When used in a WAN networking environment, the computer 2102 can include a modem 2158, or is connected to a communications server on the WAN 2154, or has other means for establishing communications over the WAN 2154, such as by way of the Internet. The modem 2158, which can be internal or external and a wire and/or wireless device, connects to the system bus 2108 via the input device interface 2142. In a networked environment, program modules depicted relative to the computer 2102, or portions thereof, can be stored in the remote memory/storage device 2150. It will be appreciated that the network connections shown are exemplary and other means of establishing a communications link between the computers can be used.

The computer 2102 is operable to communicate with wire and wireless devices or entities using the IEEE 802 family of standards, such as wireless devices operatively disposed in wireless communication (e.g., IEEE 802.11 over-the-air modulation techniques). This includes at least Wi-Fi (or Wireless Fidelity), WiMax, and Bluetooth™ wireless technologies, among others. Thus, the communication can be a predefined structure as with a conventional network or simply an ad hoc communication between at least two devices. Wi-Fi networks use radio technologies called IEEE 802.11x (a, b, g, n, etc.) to provide secure, reliable, fast wireless connectivity. A Wi-Fi network can be used to connect computers to each other, to the Internet, and to wire networks (which use IEEE 802.3-related media and functions).

FIG. 22 illustrates a block diagram of an exemplary communications architecture 2200 suitable for implementing various embodiments as previously described. The communications architecture 2200 includes various common communications elements, such as a transmitter, receiver, transceiver, radio, network interface, baseband processor, antenna, amplifiers, filters, power supplies, and so forth. The embodiments, however, are not limited to implementation by the communications architecture 2000.

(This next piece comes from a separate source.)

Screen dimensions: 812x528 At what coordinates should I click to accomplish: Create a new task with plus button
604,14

As shown in FIG. 22, the communications architecture 2200 comprises includes one or more clients 2210 and servers 2240. The clients 2210 may implement the client device 2010, for example. The servers 2240 may implement the server device 2040, for example. The clients 2210 and the servers 2240 are operatively connected to one or more respective client data stores 2220 and server data stores 2250 that can be employed to store information local to the respective clients 2210 and servers 2240, such as cookies and/or associated contextual information.

The clients 2210 and the servers 2240 may communicate information between each other using a communication framework 2230. The communications framework 2230 may implement any well-known communications techniques and protocols. The communications framework 2230 may be implemented as a packet-switched network (e.g., public networks such as the Internet, private networks such as an enterprise intranet, and so forth), a circuit-switched network (e.g., the public switched telephone network), or a combination of a packet-switched network and a circuit-switched network (with suitable gateways and translators).

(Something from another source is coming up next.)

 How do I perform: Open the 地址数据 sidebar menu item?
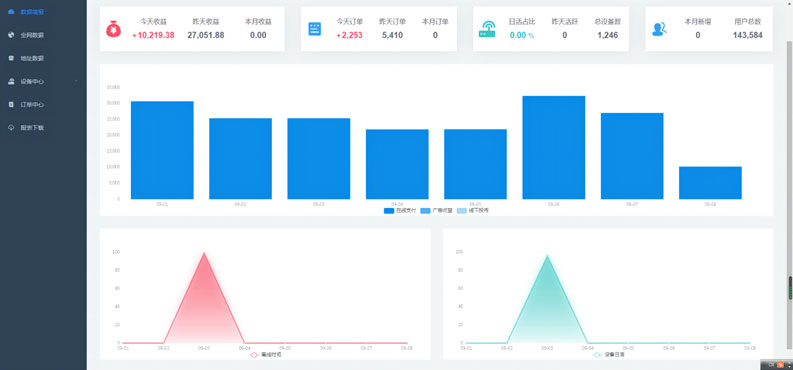43,58
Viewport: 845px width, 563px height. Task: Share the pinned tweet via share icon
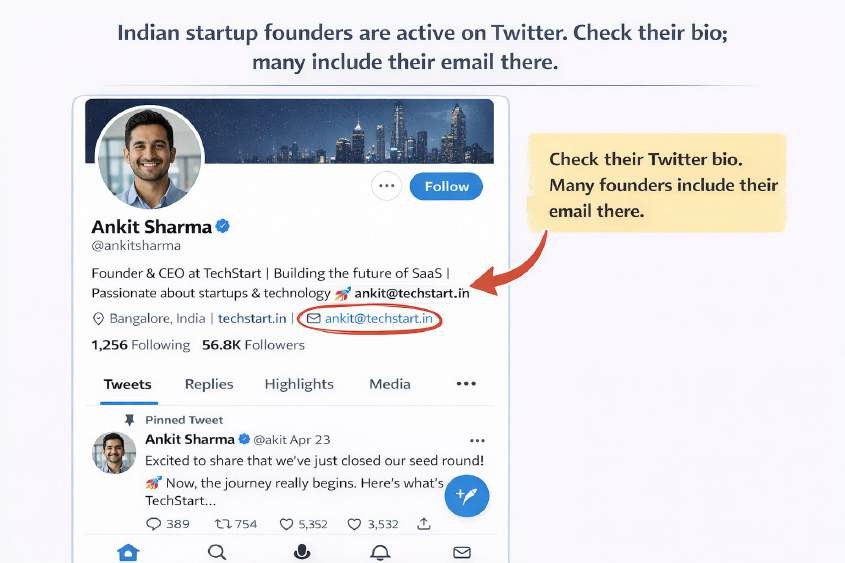coord(424,524)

The communications framework 2230 may implement various network interfaces arranged to accept, communicate, and connect to a communications network. A network interface may be regarded as a specialized form of an input output interface. Network interfaces may employ connection protocols including without limitation direct connect, Ethernet (e.g., thick, thin, twisted pair 10/100/1000 Base T, and the like), token ring, wireless network interfaces, cellular network interfaces, IEEE 802.11a-x network interfaces, IEEE 802.16 network interfaces, IEEE 802.20 network interfaces, and the like. Further, multiple network interfaces may be used to engage with various communications network types. For example, multiple network interfaces may be employed to allow for the communication over broadcast, multicast, and unicast networks. Should processing requirements dictate a greater amount speed and capacity, distributed network controller architectures may similarly be employed to pool, load balance, and otherwise increase the communicative bandwidth required by clients 2210 and the servers 2240. A communications network may be any one and the combination of wired and/or wireless networks including without limitation a direct interconnection, a secured custom connection, a private network (e.g., an enterprise intranet), a public network (e.g., the Internet), a Personal Area Network (PAN), a Local Area Network (LAN), a Metropolitan Area Network (MAN), an Operating Missions as Nodes on the Internet (OMNI), a Wide Area Network (WAN), a wireless network, a cellular network, and other communications networks.

Some embodiments may be described using the expression “one embodiment” or “an embodiment” along with their derivatives. These terms mean that a particular feature, structure, or characteristic described in connection with the embodiment is included in at least one embodiment. The appearances of the phrase “in one embodiment” in various places in the specification are not necessarily all referring to the same embodiment. Further, some embodiments may be described using the expression “coupled” and “connected” along with their derivatives. These terms are not necessarily intended as synonyms for each other. For example, some embodiments may be described using the terms “connected” and/or “coupled” to indicate that two or more elements are in direct physical or electrical contact with each other. The term “coupled,” however, may also mean that two or more elements are not in direct contact with each other, but yet still co-operate or interact with each other.

With general reference to notations and nomenclature used herein, the detailed descriptions herein may be presented in terms of program procedures executed on a computer or network of computers. These procedural descriptions and representations are used by those skilled in the art to most effectively convey the substance of their work to others skilled in the art.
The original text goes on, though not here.